Accredited Investor Definition

Accredited Investor Definition

An accredited investor is someone with an approved status to invest in more complex ways than the average retail investor.  An accredited investor is approved to invest in hedge funds, venture capital, angel investments, and private equity offerings among other opportunities. While financial regulation laws and enforcement agencies vary by country the common principle is to ensure that an investor understands the risk involved in their decisions.

Accredited investors are commonly defined as high net-worth individuals, bank trading desks, financial institutions, along with large corporations investing and hedging operations. Accredited investors are approved and given access to put their capital in more complex higher-risk investments as they have enough capital and income to not be ruined by losing money. 

There are laws in many countries that require that specific types of financial offerings from hedge funds and risky investments can only be offered to accredited investors.

In the United States, to be considered an accredited investor, one must have a net worth of at least $1,000,000, excluding the value of one’s primary residence, or have income of at least $200,000 each year for the last two years or $300,000 combined income if married and the expectation to earn the same amount this year.

As an example in the United States an accredited investor is defined in Rule 501 of Regulation D of the U.S. Securities and Exchange Commission using the following parameters. 

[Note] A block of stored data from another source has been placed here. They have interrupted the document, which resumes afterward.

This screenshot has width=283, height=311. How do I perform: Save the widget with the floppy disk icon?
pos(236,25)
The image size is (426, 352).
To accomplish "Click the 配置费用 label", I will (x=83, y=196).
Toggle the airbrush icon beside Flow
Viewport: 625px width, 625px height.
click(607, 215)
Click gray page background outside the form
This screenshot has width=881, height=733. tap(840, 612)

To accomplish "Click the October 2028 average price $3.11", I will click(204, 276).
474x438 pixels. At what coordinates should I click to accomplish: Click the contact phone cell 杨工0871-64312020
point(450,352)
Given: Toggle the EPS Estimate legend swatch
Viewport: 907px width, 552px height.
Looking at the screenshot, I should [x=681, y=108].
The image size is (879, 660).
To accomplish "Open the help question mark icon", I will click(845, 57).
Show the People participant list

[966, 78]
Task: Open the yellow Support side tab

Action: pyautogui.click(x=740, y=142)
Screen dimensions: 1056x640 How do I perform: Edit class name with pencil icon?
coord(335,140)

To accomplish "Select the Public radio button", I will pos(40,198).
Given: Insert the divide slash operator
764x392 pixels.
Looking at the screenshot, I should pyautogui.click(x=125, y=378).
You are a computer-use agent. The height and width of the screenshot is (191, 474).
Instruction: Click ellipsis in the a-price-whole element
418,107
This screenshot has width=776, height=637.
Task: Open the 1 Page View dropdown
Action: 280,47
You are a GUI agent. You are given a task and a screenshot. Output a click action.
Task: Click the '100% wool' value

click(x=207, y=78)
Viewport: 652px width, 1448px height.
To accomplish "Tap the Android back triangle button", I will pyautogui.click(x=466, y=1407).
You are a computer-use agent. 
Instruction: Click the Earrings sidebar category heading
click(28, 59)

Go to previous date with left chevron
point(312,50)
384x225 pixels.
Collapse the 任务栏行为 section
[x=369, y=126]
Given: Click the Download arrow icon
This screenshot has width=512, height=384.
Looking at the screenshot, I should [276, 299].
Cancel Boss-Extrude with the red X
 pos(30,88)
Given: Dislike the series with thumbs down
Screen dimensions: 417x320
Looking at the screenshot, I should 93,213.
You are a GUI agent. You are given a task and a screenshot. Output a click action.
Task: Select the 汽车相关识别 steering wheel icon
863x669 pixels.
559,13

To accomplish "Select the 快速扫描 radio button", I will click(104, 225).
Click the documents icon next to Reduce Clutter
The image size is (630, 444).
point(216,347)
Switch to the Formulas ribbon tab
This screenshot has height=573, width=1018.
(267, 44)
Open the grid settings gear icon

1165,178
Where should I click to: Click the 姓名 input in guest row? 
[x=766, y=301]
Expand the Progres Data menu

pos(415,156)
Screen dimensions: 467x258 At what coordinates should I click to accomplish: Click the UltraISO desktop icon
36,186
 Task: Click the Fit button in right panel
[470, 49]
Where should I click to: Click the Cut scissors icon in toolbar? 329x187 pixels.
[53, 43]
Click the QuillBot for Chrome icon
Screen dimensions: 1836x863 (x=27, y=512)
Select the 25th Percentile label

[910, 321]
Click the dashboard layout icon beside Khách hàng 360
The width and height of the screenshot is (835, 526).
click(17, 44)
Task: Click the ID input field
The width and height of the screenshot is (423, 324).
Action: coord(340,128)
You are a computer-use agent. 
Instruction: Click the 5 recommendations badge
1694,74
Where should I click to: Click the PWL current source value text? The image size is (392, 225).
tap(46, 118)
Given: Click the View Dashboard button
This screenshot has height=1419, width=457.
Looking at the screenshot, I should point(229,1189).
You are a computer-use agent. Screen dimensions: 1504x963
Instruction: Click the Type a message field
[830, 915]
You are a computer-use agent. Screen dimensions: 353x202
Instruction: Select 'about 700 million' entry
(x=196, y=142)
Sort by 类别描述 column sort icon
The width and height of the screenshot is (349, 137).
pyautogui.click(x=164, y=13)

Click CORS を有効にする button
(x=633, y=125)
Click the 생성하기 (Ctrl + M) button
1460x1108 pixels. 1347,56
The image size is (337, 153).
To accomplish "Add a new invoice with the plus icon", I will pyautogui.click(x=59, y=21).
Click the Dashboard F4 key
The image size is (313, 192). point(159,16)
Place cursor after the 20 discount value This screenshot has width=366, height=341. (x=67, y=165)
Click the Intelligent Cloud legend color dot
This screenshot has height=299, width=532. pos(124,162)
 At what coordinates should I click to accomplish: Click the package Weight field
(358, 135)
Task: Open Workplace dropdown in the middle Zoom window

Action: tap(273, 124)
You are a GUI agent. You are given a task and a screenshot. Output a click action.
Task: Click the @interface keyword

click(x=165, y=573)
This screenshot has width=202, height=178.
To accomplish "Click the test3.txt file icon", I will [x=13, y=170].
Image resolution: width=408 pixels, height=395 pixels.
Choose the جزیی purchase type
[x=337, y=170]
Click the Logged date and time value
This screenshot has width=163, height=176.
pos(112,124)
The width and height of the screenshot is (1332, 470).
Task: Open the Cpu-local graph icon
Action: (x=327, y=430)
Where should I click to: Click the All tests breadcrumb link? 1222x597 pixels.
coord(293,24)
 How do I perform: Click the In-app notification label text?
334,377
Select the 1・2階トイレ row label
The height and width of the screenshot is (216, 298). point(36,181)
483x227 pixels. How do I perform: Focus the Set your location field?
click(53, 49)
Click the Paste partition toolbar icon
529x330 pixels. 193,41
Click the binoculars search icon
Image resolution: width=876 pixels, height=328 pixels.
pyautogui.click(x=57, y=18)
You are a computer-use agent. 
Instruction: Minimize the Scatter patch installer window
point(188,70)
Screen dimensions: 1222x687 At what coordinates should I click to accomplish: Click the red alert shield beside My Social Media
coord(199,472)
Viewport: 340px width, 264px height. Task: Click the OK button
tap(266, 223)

  • A bank, insurance company, registered investment company, or business development company.
  • An employee benefit plan, if a bank, insurance company, or registered investment adviser makes the investment decisions, or if the plan has total assets in excess of $5 million.
  • A charitable organization, corporation, or partnership with assets exceeding $5 million.
  • A director, executive officer, or general partner of a company selling the securities.
  • A business where the owners are accredited investors.
  • A citizen who has an individual or joint net worth with a spouse of over $1 million or assets under management of $1 million or above. Excluding the value of primary residence.
  • A citizen with an annual earned income over $200,000 or combined income with a spouse over $300,000 in the previous two years with a high probability of the same income in the current year. 
  • A trust with over $5 million in assets under management.
  • A citizen who has specific professional certifications, credentials, or designations that are currently holding a Series 7, Series 65, and/or Series 82 licenses.
  • Employees who are approved as “knowledgeable employees” of a hedge fund or money management operation. 
  • A limited liability company that has $5 million in assets can be designated as an accredited investor.
  • Registered investment advisers and rural business investment companies may qualify and be approved by the SEC or the state they are in as accredited investors. 
  • Indian tribes and entities organized under the laws of foreign countries, that own U.S. “investments,” in excess of $5 million.
  • The Investment Advisers Act can approve family offices with at least $5 million in assets under management.
  • Spousal equivalents allow couples to pool their finances as a unit for both to qualify as accredited investors.

The purpose of filtering people as accredited investors is to protect them from their self and keep retail investors from taking on complex risks that they don’t fully understand. People that invest in things they don’t understand can lose money and not have enough cushion in their income or net worth to absorb a big loss. Accredited investors have to qualify for the risk they want and be able to financially handle the consequences of bad outcomes.